§ WORK INSTRUCTIONS
Your answer should consist of each line below that includes the word "Uncheck".

§ DATA SHOWN
>>>>>

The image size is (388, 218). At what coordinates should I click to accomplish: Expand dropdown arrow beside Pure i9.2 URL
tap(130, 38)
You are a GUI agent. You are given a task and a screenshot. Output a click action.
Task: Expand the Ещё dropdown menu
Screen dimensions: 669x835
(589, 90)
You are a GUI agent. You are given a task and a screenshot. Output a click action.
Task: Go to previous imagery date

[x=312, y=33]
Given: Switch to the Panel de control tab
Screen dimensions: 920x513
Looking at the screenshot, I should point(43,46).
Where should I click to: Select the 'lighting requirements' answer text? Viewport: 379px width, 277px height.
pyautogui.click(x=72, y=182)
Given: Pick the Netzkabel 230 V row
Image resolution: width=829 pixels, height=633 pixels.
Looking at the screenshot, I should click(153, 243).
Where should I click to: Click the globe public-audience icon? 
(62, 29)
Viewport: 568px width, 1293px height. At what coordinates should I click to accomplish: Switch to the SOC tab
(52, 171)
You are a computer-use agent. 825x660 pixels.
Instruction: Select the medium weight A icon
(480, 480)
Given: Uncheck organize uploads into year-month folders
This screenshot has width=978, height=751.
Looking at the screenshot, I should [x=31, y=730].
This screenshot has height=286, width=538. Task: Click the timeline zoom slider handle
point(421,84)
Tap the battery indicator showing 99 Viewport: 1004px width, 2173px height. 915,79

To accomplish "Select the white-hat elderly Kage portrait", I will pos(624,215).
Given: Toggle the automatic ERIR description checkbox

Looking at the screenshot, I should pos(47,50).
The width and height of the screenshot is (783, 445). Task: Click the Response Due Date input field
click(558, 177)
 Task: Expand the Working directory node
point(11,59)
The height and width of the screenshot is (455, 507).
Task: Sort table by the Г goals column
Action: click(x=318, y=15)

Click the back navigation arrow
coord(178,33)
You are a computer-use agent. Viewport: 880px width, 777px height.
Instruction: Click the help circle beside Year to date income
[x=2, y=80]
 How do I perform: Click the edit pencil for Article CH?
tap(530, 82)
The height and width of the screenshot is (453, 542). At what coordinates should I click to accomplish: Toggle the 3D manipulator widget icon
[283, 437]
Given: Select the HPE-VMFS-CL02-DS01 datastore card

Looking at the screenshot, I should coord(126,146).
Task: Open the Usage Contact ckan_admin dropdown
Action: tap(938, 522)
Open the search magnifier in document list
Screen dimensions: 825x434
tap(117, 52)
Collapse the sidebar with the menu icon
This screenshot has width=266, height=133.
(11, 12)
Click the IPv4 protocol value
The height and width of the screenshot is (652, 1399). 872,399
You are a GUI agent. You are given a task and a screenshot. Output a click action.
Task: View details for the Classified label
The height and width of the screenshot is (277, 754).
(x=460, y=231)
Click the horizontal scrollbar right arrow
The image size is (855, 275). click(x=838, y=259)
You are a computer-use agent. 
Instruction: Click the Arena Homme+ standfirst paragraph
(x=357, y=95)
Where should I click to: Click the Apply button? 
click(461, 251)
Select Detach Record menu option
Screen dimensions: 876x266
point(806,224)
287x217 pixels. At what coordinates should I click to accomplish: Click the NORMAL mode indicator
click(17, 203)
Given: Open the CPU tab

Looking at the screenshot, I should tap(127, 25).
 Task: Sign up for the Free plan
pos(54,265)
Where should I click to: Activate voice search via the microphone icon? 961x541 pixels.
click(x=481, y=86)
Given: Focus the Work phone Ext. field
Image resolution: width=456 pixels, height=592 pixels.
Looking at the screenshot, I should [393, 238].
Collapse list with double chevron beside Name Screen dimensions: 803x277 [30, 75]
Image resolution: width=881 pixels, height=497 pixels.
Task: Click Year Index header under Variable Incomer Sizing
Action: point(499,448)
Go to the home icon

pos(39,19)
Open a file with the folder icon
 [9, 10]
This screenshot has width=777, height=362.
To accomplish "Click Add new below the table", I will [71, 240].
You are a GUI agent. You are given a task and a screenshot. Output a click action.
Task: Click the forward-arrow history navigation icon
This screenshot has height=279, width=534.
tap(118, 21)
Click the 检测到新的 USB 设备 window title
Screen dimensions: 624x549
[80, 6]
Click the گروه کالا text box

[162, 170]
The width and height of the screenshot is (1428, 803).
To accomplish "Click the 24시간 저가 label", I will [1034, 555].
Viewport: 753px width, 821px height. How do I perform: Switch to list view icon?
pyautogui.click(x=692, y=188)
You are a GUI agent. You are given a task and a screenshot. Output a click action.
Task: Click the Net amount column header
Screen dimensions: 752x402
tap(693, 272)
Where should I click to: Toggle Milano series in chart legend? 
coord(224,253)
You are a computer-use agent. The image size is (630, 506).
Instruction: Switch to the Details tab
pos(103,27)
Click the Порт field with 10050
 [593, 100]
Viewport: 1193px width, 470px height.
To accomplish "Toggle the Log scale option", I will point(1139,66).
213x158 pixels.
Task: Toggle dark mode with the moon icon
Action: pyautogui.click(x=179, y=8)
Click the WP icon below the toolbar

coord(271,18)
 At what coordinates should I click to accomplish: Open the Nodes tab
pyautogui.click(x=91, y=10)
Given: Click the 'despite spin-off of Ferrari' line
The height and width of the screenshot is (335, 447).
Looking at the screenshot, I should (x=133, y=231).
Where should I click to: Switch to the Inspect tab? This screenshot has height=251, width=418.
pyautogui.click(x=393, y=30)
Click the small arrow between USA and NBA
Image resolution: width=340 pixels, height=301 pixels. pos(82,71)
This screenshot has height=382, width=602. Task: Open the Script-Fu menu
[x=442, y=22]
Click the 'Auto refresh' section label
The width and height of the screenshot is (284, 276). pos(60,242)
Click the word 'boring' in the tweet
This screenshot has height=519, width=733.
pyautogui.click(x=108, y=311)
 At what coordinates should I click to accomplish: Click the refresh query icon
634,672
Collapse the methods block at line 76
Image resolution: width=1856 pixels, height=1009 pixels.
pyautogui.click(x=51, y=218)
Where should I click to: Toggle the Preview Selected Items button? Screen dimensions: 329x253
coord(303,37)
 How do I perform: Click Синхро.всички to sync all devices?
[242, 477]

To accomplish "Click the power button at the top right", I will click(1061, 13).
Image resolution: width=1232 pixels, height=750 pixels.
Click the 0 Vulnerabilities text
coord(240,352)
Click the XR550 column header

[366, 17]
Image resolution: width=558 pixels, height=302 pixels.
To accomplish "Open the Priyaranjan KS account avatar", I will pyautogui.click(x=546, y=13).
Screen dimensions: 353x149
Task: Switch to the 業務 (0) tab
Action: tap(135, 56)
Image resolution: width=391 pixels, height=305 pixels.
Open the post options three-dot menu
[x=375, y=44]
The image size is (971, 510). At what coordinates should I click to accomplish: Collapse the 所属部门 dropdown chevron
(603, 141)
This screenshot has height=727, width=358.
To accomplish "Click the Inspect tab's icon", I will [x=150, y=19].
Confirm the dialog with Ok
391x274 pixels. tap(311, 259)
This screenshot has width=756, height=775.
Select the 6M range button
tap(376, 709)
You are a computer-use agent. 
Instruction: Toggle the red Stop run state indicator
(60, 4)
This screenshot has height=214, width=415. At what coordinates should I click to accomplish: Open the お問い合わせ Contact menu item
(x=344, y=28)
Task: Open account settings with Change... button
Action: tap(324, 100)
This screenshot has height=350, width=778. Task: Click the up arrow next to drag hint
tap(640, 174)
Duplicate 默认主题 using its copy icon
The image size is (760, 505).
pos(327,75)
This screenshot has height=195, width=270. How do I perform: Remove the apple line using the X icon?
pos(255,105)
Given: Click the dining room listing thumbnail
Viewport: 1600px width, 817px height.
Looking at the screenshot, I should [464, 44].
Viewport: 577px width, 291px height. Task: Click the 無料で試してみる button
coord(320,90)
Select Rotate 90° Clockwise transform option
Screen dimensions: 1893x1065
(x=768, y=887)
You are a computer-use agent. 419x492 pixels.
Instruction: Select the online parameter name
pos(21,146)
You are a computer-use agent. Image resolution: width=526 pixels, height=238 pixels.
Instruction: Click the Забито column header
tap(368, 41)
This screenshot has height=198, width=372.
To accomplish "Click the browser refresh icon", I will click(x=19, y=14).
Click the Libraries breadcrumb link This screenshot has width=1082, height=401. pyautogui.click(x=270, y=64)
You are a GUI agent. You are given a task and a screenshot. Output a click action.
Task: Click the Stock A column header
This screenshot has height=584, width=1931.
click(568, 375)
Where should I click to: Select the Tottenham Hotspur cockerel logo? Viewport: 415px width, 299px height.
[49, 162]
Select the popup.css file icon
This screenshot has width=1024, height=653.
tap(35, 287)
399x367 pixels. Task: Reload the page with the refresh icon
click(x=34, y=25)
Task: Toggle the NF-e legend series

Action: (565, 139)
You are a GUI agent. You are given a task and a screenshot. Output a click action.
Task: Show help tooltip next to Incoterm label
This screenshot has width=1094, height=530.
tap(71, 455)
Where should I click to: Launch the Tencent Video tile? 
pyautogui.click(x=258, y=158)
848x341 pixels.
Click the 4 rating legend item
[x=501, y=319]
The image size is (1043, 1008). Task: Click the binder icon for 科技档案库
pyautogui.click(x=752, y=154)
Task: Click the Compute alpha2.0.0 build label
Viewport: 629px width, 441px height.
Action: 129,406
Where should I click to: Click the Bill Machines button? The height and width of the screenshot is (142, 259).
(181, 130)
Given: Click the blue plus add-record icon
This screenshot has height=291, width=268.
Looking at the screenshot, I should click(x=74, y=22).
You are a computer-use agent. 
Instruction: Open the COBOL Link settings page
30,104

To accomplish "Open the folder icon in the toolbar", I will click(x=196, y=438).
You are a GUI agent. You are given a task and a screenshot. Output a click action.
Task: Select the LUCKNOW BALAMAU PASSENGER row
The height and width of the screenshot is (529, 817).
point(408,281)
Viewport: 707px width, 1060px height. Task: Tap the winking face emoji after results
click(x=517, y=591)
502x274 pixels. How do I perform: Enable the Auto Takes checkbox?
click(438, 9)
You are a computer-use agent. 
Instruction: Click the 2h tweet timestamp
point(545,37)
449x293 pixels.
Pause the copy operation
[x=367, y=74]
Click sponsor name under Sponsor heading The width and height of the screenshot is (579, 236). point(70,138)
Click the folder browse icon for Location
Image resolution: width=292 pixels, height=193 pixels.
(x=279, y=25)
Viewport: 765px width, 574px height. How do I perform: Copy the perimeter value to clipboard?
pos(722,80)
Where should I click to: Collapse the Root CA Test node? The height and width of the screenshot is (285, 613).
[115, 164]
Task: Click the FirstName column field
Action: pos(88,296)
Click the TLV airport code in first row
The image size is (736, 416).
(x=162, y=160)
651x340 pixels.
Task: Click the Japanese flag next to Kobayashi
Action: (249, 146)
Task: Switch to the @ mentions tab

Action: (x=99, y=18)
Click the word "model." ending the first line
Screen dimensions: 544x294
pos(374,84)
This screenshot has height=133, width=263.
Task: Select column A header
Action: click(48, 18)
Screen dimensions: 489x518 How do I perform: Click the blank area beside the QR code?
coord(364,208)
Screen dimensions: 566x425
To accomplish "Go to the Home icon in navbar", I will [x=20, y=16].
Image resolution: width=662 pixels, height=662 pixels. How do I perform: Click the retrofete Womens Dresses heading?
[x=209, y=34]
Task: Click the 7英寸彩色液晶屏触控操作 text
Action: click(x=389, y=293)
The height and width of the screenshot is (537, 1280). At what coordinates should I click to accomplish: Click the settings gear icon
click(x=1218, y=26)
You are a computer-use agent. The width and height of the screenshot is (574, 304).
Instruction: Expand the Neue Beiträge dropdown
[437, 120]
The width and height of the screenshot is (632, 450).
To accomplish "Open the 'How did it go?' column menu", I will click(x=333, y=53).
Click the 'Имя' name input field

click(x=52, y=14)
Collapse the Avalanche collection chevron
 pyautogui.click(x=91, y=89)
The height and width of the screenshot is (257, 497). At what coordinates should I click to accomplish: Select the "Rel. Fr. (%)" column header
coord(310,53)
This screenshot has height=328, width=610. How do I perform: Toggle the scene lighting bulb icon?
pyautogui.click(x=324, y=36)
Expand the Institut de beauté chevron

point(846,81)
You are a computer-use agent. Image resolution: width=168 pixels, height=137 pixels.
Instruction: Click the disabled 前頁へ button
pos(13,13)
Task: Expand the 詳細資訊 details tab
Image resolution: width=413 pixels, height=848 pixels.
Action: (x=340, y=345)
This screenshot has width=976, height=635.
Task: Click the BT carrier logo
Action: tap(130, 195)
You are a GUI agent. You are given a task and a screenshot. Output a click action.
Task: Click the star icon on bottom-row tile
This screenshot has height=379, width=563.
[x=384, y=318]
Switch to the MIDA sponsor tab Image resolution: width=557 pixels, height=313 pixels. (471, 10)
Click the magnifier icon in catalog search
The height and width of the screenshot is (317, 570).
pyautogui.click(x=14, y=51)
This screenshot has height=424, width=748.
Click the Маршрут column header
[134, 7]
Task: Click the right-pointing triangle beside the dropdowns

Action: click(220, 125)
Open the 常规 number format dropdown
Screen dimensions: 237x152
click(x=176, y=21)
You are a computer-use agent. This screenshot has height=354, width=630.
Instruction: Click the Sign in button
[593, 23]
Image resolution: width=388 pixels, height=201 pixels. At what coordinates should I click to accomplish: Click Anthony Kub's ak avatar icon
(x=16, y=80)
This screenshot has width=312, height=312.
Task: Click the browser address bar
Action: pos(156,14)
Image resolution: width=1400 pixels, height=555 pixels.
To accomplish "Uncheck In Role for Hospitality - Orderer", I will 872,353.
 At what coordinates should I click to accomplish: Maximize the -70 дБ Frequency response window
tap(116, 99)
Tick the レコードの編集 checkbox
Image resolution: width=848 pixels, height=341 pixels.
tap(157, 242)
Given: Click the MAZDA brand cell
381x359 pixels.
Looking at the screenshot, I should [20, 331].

<<<<<

§ RESULT FOR THIS EXERCISE
Given: Uncheck organize uploads into year-month folders
To accomplish "Uncheck In Role for Hospitality - Orderer", I will 872,353.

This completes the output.